Rows from a dataset:
----
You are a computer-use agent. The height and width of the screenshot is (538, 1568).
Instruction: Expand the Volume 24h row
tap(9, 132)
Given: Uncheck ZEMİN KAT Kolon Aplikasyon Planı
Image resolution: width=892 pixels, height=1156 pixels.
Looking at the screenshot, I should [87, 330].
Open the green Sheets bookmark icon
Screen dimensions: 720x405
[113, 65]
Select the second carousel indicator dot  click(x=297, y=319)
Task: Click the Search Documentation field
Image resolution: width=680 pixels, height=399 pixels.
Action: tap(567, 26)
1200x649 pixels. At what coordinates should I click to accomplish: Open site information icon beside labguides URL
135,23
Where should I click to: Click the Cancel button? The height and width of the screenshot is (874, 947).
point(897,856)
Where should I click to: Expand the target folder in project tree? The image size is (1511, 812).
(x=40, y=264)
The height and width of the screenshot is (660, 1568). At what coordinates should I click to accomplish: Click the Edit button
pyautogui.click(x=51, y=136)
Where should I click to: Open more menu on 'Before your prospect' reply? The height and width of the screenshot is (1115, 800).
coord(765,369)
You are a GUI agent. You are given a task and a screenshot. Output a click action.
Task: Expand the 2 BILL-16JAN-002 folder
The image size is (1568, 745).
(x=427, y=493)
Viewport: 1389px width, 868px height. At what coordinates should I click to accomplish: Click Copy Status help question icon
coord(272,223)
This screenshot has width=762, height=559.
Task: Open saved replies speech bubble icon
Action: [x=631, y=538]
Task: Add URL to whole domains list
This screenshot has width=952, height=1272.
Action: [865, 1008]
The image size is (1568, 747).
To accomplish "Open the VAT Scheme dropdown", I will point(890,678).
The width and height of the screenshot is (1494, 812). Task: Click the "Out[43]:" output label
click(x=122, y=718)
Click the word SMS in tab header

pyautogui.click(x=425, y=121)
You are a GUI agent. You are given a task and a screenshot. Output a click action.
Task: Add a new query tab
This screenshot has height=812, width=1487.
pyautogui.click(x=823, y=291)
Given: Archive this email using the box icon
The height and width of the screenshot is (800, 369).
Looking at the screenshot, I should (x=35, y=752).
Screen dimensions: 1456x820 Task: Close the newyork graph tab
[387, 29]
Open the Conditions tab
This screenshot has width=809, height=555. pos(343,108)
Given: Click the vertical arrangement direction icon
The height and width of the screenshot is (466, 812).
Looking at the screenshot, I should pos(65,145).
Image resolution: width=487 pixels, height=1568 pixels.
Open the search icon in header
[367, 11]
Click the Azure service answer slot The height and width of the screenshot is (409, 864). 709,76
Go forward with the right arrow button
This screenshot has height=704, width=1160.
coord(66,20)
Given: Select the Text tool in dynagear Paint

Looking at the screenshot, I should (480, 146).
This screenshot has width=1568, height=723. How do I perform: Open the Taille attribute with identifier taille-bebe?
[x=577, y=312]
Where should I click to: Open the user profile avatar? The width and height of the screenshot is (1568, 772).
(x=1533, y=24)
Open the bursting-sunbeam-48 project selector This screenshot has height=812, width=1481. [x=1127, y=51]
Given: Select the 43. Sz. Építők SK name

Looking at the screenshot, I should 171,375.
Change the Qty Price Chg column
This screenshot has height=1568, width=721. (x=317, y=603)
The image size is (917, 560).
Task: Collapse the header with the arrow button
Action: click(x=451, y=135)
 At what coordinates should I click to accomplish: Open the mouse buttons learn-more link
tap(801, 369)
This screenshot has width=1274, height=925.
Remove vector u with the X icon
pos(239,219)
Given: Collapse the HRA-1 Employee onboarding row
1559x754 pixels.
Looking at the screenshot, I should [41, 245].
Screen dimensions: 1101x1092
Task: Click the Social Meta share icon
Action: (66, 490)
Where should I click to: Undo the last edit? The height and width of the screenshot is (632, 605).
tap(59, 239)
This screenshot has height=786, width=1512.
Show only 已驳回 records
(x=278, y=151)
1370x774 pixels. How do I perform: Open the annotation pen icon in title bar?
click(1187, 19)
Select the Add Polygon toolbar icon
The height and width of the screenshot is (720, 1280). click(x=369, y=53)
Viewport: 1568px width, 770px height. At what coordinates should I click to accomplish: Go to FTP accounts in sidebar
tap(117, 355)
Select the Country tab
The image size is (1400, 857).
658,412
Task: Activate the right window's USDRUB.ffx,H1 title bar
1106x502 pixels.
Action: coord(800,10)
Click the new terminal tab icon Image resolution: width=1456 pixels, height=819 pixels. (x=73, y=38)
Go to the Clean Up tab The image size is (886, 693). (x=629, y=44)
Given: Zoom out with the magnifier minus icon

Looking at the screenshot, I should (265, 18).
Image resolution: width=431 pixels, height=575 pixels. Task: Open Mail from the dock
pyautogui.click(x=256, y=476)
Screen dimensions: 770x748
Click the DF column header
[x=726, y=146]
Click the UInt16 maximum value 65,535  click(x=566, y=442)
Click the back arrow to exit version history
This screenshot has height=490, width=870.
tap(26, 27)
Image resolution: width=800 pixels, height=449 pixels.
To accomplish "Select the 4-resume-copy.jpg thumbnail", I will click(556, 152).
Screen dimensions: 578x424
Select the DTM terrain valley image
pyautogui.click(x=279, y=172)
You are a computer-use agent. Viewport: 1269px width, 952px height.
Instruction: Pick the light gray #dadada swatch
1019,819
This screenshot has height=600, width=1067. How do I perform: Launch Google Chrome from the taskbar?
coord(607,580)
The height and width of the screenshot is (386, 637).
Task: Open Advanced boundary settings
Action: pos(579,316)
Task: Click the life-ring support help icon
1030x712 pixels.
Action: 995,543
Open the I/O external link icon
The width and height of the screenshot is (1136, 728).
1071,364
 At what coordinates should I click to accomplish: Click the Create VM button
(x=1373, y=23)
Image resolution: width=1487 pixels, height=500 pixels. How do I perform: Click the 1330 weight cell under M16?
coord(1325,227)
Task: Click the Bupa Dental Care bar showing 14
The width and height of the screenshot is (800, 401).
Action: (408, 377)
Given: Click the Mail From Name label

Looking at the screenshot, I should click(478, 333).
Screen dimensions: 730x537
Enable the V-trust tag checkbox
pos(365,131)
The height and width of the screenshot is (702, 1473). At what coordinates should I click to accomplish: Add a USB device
----
Copy out the data above exactly as it appears, starting at the line containing "Go to the Clean" and ending at the line containing "tap(26, 27)".

> [Answer to the task]:
Go to the Clean Up tab The image size is (886, 693). (x=629, y=44)
Given: Zoom out with the magnifier minus icon

Looking at the screenshot, I should (265, 18).
Image resolution: width=431 pixels, height=575 pixels. Task: Open Mail from the dock
pyautogui.click(x=256, y=476)
Screen dimensions: 770x748
Click the DF column header
[x=726, y=146]
Click the UInt16 maximum value 65,535  click(x=566, y=442)
Click the back arrow to exit version history
This screenshot has height=490, width=870.
tap(26, 27)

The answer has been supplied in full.